TO DO: Each line of the data holding "will" should be found and copied.

DATA FOR THE TASK:
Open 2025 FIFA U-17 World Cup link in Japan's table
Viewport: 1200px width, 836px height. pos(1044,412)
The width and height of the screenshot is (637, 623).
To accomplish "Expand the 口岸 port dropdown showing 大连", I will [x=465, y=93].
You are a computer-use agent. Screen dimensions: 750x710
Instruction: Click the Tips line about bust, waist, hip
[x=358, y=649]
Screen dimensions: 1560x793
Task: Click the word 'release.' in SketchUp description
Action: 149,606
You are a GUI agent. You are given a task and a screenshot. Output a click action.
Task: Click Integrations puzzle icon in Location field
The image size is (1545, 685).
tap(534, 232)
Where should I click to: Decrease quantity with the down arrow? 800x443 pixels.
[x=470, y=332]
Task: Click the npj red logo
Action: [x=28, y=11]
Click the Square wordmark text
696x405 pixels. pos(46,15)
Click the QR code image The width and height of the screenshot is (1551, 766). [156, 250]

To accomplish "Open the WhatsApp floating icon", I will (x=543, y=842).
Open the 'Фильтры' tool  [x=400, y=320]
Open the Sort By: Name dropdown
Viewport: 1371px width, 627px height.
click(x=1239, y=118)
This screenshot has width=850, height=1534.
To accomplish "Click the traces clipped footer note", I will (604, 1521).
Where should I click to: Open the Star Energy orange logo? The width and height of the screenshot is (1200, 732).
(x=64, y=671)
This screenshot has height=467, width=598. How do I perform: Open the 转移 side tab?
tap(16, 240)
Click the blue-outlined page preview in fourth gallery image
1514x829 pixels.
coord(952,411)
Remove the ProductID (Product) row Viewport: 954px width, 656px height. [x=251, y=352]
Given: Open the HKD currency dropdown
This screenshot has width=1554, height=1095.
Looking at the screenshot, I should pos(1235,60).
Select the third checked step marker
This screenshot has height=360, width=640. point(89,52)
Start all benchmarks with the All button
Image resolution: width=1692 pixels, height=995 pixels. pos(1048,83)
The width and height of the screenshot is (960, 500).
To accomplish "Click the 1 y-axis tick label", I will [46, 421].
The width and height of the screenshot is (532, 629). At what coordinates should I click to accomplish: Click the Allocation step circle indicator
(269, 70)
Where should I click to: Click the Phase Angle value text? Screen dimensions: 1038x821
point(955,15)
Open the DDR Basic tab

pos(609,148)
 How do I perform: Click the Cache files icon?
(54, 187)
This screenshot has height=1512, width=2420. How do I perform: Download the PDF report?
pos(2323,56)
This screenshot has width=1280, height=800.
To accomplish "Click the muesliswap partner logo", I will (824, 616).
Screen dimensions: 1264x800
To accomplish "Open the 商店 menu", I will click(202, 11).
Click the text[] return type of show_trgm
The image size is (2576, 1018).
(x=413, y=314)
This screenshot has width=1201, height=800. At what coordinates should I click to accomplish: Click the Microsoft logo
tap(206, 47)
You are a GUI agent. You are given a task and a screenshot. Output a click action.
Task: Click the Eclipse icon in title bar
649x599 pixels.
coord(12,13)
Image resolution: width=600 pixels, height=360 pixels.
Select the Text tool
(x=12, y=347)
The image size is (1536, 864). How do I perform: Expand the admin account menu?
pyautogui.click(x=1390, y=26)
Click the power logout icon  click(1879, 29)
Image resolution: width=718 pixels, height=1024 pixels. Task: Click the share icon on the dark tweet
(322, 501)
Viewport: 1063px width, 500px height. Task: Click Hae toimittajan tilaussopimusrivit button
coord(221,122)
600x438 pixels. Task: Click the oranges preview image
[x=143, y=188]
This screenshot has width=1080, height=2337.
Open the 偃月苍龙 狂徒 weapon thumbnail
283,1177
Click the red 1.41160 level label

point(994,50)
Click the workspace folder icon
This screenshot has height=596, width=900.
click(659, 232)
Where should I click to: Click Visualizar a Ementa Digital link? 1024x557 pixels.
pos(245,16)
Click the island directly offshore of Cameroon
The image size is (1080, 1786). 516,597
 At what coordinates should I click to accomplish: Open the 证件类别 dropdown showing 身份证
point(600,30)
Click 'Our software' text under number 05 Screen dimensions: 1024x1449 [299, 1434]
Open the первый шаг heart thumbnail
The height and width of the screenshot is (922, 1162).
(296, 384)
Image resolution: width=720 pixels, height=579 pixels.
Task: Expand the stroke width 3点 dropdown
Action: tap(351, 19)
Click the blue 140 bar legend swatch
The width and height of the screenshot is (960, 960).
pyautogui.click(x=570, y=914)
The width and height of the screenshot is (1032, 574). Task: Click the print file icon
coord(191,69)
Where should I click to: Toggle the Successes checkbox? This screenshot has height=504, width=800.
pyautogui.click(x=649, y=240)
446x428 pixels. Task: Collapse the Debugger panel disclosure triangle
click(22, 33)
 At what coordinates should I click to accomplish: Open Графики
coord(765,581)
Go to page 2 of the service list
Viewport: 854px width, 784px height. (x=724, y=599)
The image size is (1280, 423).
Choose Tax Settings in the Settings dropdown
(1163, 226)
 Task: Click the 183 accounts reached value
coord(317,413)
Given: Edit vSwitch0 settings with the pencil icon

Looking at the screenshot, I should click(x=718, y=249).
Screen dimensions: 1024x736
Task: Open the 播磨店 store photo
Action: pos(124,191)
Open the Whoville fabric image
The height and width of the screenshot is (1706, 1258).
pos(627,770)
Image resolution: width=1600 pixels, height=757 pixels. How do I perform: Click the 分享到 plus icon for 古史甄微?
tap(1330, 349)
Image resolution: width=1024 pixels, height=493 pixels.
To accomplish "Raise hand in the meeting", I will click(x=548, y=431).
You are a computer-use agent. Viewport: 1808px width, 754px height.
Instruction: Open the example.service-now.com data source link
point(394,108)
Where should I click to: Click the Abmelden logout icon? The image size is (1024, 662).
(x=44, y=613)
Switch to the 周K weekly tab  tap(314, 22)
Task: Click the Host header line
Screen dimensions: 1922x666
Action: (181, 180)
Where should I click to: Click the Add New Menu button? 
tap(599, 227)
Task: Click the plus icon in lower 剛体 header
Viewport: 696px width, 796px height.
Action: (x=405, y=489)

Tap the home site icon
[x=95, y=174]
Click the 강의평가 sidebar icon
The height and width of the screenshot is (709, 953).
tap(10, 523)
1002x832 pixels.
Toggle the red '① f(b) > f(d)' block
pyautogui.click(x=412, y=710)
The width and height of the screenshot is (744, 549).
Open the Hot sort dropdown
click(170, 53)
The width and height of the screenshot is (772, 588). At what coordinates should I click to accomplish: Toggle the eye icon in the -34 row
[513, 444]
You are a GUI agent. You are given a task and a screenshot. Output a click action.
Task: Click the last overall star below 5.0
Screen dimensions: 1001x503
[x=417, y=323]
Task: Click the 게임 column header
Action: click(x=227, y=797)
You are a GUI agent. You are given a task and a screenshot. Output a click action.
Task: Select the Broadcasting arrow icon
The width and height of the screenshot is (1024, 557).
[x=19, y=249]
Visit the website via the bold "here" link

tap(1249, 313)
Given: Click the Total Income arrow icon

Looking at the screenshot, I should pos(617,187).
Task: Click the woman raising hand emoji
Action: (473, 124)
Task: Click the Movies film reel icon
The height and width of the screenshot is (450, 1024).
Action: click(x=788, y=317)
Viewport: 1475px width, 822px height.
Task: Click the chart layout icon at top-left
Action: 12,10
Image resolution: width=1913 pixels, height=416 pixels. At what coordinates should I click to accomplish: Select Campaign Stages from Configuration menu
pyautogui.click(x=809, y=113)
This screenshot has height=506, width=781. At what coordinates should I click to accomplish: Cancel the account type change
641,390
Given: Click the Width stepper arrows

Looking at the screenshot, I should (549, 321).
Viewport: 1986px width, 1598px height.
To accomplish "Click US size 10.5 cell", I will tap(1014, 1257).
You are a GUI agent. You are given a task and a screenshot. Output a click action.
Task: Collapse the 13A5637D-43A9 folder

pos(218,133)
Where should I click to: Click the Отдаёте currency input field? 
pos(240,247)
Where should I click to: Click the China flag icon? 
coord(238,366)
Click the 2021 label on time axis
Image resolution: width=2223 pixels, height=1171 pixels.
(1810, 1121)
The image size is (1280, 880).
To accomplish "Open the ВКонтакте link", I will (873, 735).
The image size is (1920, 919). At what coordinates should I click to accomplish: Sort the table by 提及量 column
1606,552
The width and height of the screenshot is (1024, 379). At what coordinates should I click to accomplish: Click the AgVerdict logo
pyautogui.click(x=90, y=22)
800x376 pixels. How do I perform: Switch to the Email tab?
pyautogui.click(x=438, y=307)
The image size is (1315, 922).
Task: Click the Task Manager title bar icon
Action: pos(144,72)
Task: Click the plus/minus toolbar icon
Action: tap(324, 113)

TASK RESPONSE:
To accomplish "Expand the 口岸 port dropdown showing 大连", I will [x=465, y=93].
To accomplish "Open the WhatsApp floating icon", I will (x=543, y=842).
To accomplish "Click the traces clipped footer note", I will (604, 1521).
To accomplish "Click the 1 y-axis tick label", I will [46, 421].
To accomplish "Click the muesliswap partner logo", I will (824, 616).
To accomplish "Open the 商店 menu", I will click(202, 11).
To accomplish "Raise hand in the meeting", I will click(x=548, y=431).
To accomplish "Click US size 10.5 cell", I will tap(1014, 1257).
To accomplish "Open the ВКонтакте link", I will (873, 735).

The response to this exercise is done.